__SUPPLIED DATA__.
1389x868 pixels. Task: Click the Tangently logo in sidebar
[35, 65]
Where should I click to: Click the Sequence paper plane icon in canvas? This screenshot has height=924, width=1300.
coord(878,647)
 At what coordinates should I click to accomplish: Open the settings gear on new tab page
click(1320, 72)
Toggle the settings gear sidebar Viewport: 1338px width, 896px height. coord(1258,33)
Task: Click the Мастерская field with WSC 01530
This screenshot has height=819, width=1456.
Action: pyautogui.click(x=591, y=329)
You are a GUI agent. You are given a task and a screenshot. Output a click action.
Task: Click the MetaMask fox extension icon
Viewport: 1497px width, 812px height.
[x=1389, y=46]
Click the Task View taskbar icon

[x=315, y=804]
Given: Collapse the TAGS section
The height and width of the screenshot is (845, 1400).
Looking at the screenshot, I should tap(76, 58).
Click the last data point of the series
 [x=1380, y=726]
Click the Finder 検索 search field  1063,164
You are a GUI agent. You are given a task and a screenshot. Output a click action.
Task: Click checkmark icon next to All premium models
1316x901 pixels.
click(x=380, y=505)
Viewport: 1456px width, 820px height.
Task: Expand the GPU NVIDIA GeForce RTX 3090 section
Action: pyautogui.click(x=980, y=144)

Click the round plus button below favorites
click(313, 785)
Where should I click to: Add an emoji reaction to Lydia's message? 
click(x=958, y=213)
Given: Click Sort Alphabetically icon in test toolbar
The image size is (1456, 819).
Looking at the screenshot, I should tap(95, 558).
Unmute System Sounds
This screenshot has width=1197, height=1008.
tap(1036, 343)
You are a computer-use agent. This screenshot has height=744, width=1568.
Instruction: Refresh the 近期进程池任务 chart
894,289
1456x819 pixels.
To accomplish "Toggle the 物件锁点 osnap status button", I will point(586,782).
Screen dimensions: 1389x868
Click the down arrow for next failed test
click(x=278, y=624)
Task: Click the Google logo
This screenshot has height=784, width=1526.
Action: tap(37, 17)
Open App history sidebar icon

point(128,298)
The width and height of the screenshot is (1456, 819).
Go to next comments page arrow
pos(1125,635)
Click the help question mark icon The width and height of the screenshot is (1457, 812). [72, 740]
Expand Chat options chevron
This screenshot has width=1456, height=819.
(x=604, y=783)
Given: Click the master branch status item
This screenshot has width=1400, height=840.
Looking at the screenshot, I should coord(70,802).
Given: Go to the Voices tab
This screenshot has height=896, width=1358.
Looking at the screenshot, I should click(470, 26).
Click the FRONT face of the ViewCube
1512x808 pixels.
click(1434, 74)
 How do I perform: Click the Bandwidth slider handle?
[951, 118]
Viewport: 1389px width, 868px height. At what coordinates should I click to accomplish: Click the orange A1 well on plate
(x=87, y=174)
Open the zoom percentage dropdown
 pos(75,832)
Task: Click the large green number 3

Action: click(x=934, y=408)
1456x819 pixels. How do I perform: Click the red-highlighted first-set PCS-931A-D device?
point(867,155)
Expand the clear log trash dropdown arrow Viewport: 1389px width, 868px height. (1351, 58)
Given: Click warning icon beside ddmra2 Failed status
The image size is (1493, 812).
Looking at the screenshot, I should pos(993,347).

__WHAT YOU SHOULD DO__.
From the line holding "This screenshot has height=784, width=1526." to the line holding "Given: Click the master branch status item", inclusive, restate each line above exactly as written.

__RESULT FOR THIS EXERCISE__.
This screenshot has height=784, width=1526.
Action: tap(37, 17)
Open App history sidebar icon

point(128,298)
The width and height of the screenshot is (1456, 819).
Go to next comments page arrow
pos(1125,635)
Click the help question mark icon The width and height of the screenshot is (1457, 812). [72, 740]
Expand Chat options chevron
This screenshot has width=1456, height=819.
(x=604, y=783)
Given: Click the master branch status item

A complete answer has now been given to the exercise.